Posti fantastici e dove trovarli. Gerusalemme, senza risposte

Quando dissi che partivo per Gerusalemme i miei amici mi regalarono tre guide: Touring, Lonely Planet e Routard. La storica, la pratica e la narrativa. «È un posto complicato, non ti basteranno», mi avvisarono. Quando partii non avevo in mente solo il Monte degli Ulivi e il Santo Sepolcro. Pensavo a quell’esame di geopolitica che avevo dato da poco, al conflitto israelo-palestinese che mi ero sforzata di capire attraverso i reportage dell’Internazionale, gli approfondimenti di Limes, nei testi di storia contemporanea. Speravo di tornare con delle risposte.
Arrivata a a Gerusalemme mi colpì la folla: decine e decine di arabi, cristiani e ebrei che si accalcavano per le strade strette della città vecchia, urlando per farsi servire nei negozi di dolci o di fronte ai banchi del suq. Ci arrivai al tramonto di un settembre di Ramadan, lo zaino appiccicato alle spalle in quei trentacinque gradi atroci, che non avrei imparato a sopportare nemmeno col foulard che mi mettevo per ripararmi dal sole. Dormivo in un convento di Francescani vicino al Santo Sepolcro. Mi svegliavo alle 5 per visitare la città senza gli sciami di turisti.
Gerusalemme è un quadrato circondato da mura e diviso in quattro quartieri: ebreo, cristiano, armeno, arabo. Su tutti veglia il Monte del Tempio e la spianata delle Moschee, luogo sacro per i musulmani e i cristiani, dove si trovano la Cupola della Roccia e la Moschea di Al Aqsa. All’interno di questi luoghi di culto solo i musulmani posso entrare. In alto rispetto alla città si trova il Monte degli Ulivi e la Basilica del Getsemani, con i suoi soffitti blu con le bandiere delle nazioni del mondo.
Nel quartiere arabo si entra dalla Porta di Damasco, superando i banchi di spezie e i venditori di succhi di melograno e carne di tartaruga. Camminando si sentono i muezzin che chiamano i fedeli alla preghiera dai minareti quasi nascosti da decine di bancarelle. Vendono vestiti, tessuti, generi per la casa, souvenir. Ai tetti in legno sono appesi fili di luci che si accendono al tramonto.
Del quartiere cristiano resta in mente il Santo Sepolcro, la basilica costruita sui luoghi simbolo della fede cristiana, da sempre oggetto di liti e contese. Sono sei le zone in cui la chiesa è divisa, gestita da altrettante confessioni: armena, greca ortodossa, latino cattolica, siriana, copta ed etiope. All’interno della basilica si trova la roccia dove fu piantata la croce di Gesù, il luogo dove fu deposto e il sepolcro che ne accolse il corpo.

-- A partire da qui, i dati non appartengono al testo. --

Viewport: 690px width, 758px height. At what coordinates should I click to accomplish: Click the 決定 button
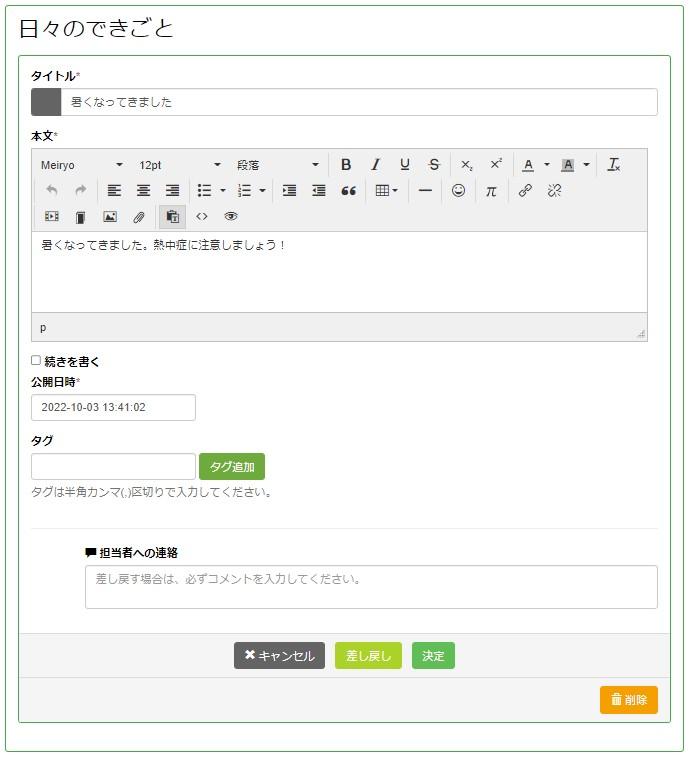click(x=433, y=656)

Simbolo del quartiere ebraico è, invece, il Muro del Pianto, luogo santo in quanto vestigia del Tempio di Gerusalemme distrutto nel 70 dopo Cristo. Gli ebrei ci arrivano per le tre preghiere giornaliere, con un copricapo, lo scialle di preghiera e i filatteri, gli astucci di cuoio con i brani della Torah. I sefarditi, gli ebrei osservanti, si lasciano riconoscere con i loro abiti neri, i lunghi riccioli e i vistosi cappelli di pelliccia, larghi e alti.
Gerusalemme ti entra dentro compressa nel fumo di narghilè, mentre lasci cadere i ricordi della giornata su un piatto di hummus prima di tornare in ostello, prima che faccia troppo tardi – o troppo buio – per le strade del quartiere cristiano. Gerusalemme ti cambia, ti riversa addosso mille domande che restano quasi sempre senza risposta, accompagnate dalla rabbia per un Dio che non c’è, che non si fa trovare dalle folle di fedeli che lo chiamano dai quattro angoli della città. Lo invocano in tutte le lingue, il Dio delle consolazioni. Lo chiamano anche fuori, di fronte al muro che porta a Betlemme: dieci chilometri di separazione tra lo stato israeliano e quello palestinese. Lo chiamano anche i bambini, per strada con i loro fucili giocattolo.